Un paradosso che non ha lasciato “candidati non eletti” nella categoria degli inquirenti, e che il 6 e 7 ottobre prossimi costringerà tutti i magistrati italiani a tornare alle urne per sostituire due consiglieri superiori che si sono dimessi dopo il caso Palamara: i pmAntonio Lepre e Luigi Spina. Gli obiettivi di Bonafede e Orlando sono comuni, e in altri casi lo sono anche le tecniche per raggiungerli: è così, tra l’altro, rispetto alla incompatibilità prevista da Bonafede per i componenti del Csm destinati alla sezione disciplinare che, secondo il suo ddl, non potranno far parte di alcuna altra commissione, per evitare di doversi esprimere sulla promozione di un magistrato che avevano già giudicato sul piano disciplinare.

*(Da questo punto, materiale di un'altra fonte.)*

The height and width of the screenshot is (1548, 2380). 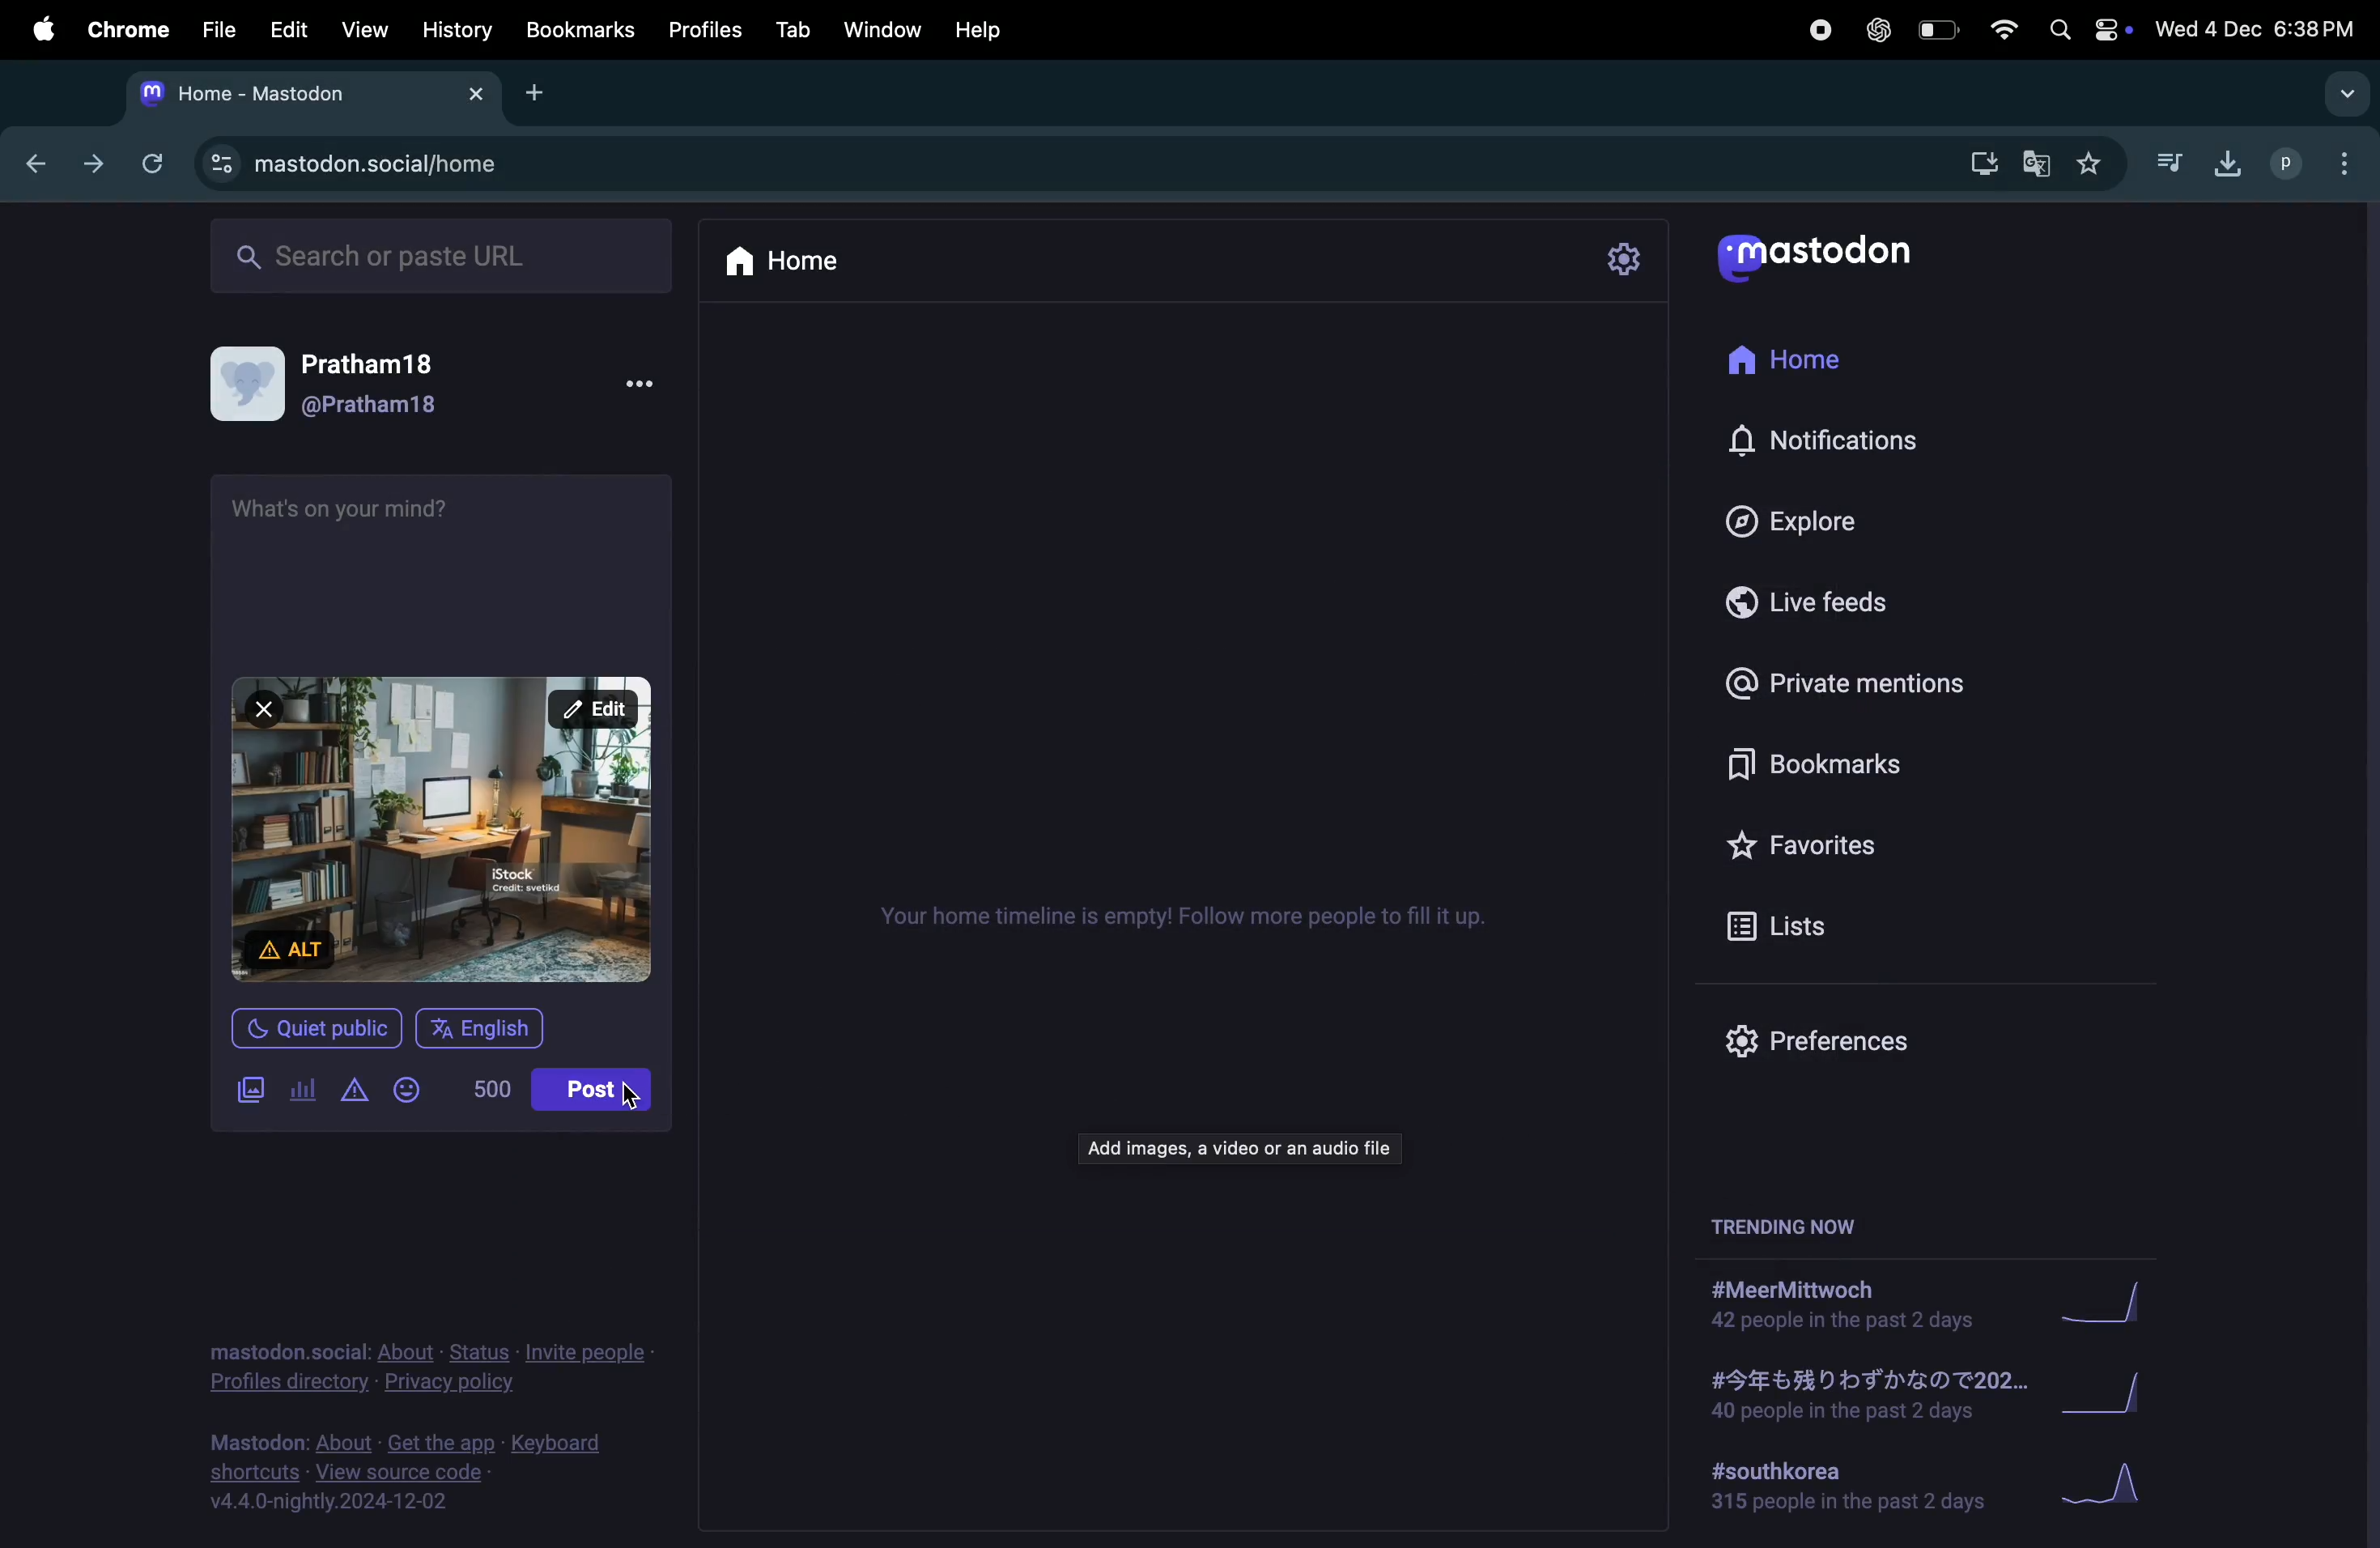 What do you see at coordinates (1811, 526) in the screenshot?
I see `explore` at bounding box center [1811, 526].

C’è poi una assoluta convergenza tra l’attuale guardasigilli e il suo predecessore sulla necessità di prevedere la piena partecipazione degli avvocati ai Consigli giudiziari anche quando vanno messi ai voti i pareri sulla professionalità delle toghe: Bonafede l’ha messa nero su bianco nella riforma, Orlando ne aveva fatto una battaglia, che vide però l’opposizione di quasi tutti i gruppi associativi dell’Anm. Accordo totale, come detto, anche sul divieto di rientro in magistratura per i giudici eletti in Parlamento o nominati al governo. Uno stop alle porte girevoli che conferma come i due big della maggioranza in materia di giustizia siano accomunati dalla volontà di uscire dalla soggezione sofferta per anni, dalla politica, nei confronti dell’ordine giudiziario.